Two Inventions Surfaced this week covering the removal of Graffiti on the walls of your Metaverse abode and adding motion Sensors for Siri
This week the U.S. Patent and Trademark Office published a new round of Apple patents wherein at least two of them could be considered oddballs that may or may not ever come to market. For some, oddball inventions could be sleepers. They may seem dumb in print but could actually surprise the market once they arrive. Yet others will simply shake their heads in disbelief at why Apple would waste their time on such strange ideas. Below are a snippets from these two oddball patents and you could judge the potential of each for yourself.
#1: Attenuating Co-User Interactions in a Simulated Reality Setting.
In Oddball patent #1 Apple presents us with another scenario wherein a foreign avatar invades your metaverse abode and takes a virtual spray paint can and mucks up your virtual paintings in a particular virtual room. So, what do you do?
In Patent FIG. 5D, shown in our cover graphic above, the avatar #505-A triggers breaching of the avatar social interaction criteria by spraying graffiti #560 on the painting #520 and the wall of a metaverse abode. The user's avatar will be able to virtually erase the graffiti to make it invisible.
#2: Siri to Interpret your Jaw Movements to Confirm your Verbal Command(s)
Maybe it's just me, but Siri has to be one of the dumbest digital assistants on the market today. I don't know how many times I've commanded Siri to find a movie or series title on my Apple TV box, only to be presented with a completely asinine response. Secondly, it never really responds to a request, it just points me to information on Google to check out. So why do I need Siri for that?
In a new patent published this week by the U.S. Patent Office, we learn that Apple wants to attempt to have assist Siri better understand a user's command. Apple notes: "Recognizing a voice input using motion sensing provides an intuitive and efficient approach for controlling an electronic device. When a user speaks, the user's mouth, face, head, and neck move and vibrate. Motion sensors such as accelerometers and gyroscopes can detect these motions, while expending relatively little power compared to audio sensors such as microphones.
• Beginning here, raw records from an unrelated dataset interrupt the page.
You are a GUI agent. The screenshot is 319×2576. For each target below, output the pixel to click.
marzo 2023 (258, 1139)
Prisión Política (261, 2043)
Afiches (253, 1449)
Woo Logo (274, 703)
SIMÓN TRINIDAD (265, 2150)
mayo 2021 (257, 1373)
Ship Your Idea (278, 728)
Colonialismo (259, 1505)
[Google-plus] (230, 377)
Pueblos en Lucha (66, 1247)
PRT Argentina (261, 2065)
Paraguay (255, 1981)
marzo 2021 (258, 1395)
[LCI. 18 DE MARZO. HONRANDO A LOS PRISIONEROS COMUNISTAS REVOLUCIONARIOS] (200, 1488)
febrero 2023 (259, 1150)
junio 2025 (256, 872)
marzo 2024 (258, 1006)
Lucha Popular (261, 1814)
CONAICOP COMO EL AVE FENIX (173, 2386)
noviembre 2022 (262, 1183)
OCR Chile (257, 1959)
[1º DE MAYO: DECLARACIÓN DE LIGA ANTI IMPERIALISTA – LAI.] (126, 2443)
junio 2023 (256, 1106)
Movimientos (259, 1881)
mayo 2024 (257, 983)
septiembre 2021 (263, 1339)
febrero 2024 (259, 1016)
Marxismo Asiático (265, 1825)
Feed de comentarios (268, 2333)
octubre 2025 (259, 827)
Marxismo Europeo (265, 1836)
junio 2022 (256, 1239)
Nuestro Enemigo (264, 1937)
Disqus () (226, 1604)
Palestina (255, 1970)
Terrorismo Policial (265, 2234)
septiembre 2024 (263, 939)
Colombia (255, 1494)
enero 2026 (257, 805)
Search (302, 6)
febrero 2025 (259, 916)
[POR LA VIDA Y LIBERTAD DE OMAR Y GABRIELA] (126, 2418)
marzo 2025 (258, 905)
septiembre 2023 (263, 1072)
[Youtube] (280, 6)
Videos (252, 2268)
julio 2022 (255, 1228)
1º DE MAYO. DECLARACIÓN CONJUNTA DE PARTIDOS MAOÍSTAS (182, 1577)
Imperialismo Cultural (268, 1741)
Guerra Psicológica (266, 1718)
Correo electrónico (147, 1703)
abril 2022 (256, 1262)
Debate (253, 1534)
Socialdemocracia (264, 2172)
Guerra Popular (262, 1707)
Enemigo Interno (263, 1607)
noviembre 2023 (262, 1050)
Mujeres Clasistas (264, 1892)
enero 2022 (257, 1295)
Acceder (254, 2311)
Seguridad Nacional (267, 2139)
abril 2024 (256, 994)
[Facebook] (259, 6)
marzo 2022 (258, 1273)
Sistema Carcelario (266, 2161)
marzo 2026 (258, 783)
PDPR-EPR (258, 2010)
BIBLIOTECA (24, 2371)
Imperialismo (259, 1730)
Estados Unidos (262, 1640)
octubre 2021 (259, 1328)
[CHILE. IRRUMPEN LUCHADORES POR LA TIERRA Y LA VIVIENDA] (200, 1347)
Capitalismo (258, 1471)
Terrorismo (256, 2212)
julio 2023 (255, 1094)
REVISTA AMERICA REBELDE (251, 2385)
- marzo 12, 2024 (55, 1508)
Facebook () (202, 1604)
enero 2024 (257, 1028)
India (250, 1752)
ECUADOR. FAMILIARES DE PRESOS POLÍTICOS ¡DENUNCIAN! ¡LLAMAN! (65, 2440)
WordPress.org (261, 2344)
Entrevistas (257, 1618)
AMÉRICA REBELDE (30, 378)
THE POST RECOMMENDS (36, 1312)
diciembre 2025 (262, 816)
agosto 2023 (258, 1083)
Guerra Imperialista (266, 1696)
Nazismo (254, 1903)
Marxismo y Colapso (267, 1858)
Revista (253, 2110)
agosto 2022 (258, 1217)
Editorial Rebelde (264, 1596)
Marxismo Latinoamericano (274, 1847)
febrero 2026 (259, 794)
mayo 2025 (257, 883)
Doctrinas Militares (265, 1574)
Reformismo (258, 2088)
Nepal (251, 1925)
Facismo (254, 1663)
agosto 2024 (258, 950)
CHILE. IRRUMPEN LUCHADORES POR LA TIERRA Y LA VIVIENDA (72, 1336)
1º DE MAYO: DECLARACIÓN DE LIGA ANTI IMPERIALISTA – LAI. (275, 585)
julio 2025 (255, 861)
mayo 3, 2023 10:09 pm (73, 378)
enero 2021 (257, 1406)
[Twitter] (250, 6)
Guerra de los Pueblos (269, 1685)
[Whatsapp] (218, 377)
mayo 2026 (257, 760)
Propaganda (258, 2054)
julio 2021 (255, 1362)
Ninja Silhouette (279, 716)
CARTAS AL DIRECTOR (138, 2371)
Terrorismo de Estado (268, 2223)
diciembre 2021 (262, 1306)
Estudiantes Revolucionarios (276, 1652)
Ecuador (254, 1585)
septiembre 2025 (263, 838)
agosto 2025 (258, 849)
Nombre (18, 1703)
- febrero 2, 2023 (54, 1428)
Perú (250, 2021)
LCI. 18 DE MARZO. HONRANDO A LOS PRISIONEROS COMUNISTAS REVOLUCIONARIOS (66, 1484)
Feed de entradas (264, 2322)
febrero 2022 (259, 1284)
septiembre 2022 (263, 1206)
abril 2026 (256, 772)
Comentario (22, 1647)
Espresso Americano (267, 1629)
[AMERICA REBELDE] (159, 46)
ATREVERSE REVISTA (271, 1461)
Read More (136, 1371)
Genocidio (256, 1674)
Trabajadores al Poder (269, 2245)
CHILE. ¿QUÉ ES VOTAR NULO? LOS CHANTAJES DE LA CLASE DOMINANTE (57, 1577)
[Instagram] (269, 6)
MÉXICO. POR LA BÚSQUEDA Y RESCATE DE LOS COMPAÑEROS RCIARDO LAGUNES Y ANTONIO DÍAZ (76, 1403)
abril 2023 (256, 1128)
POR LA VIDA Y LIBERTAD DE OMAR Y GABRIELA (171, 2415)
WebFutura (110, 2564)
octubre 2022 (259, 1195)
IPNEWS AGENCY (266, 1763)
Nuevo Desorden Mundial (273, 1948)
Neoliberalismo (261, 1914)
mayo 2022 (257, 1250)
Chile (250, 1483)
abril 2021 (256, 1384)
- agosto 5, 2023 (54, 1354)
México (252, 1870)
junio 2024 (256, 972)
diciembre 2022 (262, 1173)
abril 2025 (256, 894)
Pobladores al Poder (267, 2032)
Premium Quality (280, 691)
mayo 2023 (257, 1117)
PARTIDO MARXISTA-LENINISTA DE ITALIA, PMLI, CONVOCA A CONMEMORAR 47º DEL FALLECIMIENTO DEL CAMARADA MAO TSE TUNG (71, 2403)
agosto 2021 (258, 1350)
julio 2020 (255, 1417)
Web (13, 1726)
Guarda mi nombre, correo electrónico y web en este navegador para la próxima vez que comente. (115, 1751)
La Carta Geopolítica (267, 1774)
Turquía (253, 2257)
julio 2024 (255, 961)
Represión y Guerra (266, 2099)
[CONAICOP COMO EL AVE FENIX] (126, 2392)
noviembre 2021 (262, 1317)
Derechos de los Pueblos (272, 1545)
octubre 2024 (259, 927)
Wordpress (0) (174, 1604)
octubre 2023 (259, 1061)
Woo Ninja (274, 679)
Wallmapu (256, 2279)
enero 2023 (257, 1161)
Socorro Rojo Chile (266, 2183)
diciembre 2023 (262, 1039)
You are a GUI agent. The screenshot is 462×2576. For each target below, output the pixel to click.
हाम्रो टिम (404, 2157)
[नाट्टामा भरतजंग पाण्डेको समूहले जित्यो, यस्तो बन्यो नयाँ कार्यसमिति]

Additionally, motion sensors are less likely than audio sensors to detect ambient sound, such as another person speaking or voices from a television or stereo. By comparing motion data to reference data for a set of one or more reference words or phrases (e.g., voice commands, in-vocabulary words, or the like), a matching reference word or phrase can be determined. Accordingly, a task associated with the recognized (e.g., matching) reference word or phrase can be initiated based on the motion data, without needing to detect or process audio data."
Apple's patent FIG. 8A illustrates a system for recognizing voice inputs using motion sensing.